By Kelly Leighton | Feb. 25, 2019 | 4 min. read

While a home on the market can be beautifully staged with a gorgeous lawn, what if it just doesn’t… smell great?

How do you tell your clients that their home has an odor that is probably going to turn off buyers without offending them?

“My approach would be to stress the importance of first impressions to buyers walking in,” said District 3 Vice President Eric Rehling. “Many times, I bring up the idea that the buyer starts to make an emotional connection to the home within the first five minutes or so of visiting a home. The further past the 5-7 minute mark you get, the less impact what they see and smell has on their decision. It is the very reason why curb appeal is talked about so often. With that advice, I would suggest we do everything we can to clean, deodorize and shine those areas. I have suggested that sellers park in front of their home with a stop watch and causally walk up and through their home. When the stop watch hits seven minutes, however far they have gotten should be where they focus their attention prior to listing.”

Rehling said to aim for neutral with smells, in addition to colors and style. “We don’t know the buyers’ taste. By going neutral with everything, you are actually just trying to give them a blank slate to picture their style. I think sometimes it gets constructed that neutral attracts. I think it is more that neutral doesn’t repel someone, which is important to marketing.”

District 1 Vice President Heather Petrone-Shook said to make sure the odor isn’t temporary. “First of all, make sure that odor isn’t lingering food preparations from the night before. That’s something that will go away in a short time. If they have pets tread lightly, pets are family,” said Petrone-Shook. “Ask what they think would be a good game plan for the litter box or the pet pen during showings. Most homeowners who have pets know that they can smell like corn chips at times and if brought to their attention they will take steps necessary to adjust for buyers who are viewing their home. Remind your seller that using excessive amounts of plug-in air fresheners or candles is not the way to go. Honesty is the best policy.”
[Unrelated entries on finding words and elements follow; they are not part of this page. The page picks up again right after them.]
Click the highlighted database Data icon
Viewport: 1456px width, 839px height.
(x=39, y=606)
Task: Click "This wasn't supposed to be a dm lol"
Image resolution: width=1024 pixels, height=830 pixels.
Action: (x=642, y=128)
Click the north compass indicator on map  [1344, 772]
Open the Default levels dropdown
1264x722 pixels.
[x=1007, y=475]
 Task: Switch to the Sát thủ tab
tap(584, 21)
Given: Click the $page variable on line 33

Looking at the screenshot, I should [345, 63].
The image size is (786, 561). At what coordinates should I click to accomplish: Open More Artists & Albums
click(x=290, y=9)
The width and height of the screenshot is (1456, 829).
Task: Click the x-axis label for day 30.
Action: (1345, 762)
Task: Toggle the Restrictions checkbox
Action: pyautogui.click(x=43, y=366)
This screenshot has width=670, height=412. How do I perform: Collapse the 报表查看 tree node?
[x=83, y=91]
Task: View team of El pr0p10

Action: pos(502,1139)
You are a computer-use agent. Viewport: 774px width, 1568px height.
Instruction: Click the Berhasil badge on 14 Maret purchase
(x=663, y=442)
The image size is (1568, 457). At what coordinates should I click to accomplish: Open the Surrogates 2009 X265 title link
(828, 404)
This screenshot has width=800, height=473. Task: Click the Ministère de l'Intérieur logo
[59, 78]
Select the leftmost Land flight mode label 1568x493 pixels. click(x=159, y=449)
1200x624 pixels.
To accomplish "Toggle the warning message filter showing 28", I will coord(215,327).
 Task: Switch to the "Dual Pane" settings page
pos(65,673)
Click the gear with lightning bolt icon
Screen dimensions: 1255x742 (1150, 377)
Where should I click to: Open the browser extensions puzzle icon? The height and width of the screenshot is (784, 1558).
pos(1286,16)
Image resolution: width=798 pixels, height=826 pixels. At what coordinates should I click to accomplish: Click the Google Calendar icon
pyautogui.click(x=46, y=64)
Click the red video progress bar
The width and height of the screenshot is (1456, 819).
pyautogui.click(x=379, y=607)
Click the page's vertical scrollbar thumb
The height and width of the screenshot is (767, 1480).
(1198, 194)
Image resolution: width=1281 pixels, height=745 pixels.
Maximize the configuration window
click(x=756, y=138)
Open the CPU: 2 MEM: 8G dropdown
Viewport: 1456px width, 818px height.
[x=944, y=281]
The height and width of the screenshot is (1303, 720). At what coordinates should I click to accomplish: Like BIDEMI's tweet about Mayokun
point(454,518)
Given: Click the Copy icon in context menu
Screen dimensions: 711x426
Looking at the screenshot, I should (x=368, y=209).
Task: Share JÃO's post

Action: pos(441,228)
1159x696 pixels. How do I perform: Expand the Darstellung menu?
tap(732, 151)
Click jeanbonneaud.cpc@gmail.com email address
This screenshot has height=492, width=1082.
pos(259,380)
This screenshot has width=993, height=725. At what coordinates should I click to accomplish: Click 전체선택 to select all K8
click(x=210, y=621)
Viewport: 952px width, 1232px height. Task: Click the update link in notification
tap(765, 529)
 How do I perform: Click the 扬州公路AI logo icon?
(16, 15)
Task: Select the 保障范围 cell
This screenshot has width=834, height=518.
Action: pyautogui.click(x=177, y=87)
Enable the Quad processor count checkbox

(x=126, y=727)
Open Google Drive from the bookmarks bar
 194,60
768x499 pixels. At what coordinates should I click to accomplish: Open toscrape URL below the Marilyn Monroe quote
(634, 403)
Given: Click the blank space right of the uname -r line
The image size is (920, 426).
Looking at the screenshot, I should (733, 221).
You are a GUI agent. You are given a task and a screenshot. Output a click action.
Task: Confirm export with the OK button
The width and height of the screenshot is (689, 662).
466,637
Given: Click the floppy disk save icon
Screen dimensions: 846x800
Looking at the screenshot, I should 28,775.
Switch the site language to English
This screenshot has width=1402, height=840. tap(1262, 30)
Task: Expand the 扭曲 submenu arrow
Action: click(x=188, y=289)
“If the owners are home, I ask them to put a spice mix in water and let it boil prior to me coming to the house,” said District 7 Vice President Sandy Stevens. “If they are not there, and I get there before them, I have some spritz bottles I use that smell like the ocean. I have also told people houses sell faster if the smells are pleasant and a lot of light are in the house. I also suggest that they de-clutter the property. I believe they hire me for my professionalism and want me to sell the property as quickly as possible for the highest price and best terms possible. I am open and up front with them. I have suggested they do not cook cabbage, sauerkraut and other smelly foods prior to my having a showing. If it is during a time of year when bugs are prevalent and the sellers are not going to be there, I ask them where their vacuum cleaner is and I vacuum the floors and clean window sills and surfaces from any bugs I can find.”

Stevens said for absentee owners, she recommends putting bounce sheets on furniture because they have worked to prohibit mice from coming in and setting up housekeeping in one of her cabins. “In the winter, it is too cold in the vacant cabins for any smells to be prevalent and the mice have vacated the space for the most part,” she said.

“Most people appreciate me helping them.  I haven’t ever had a seller complain or be offended by what I do,” added Stevens.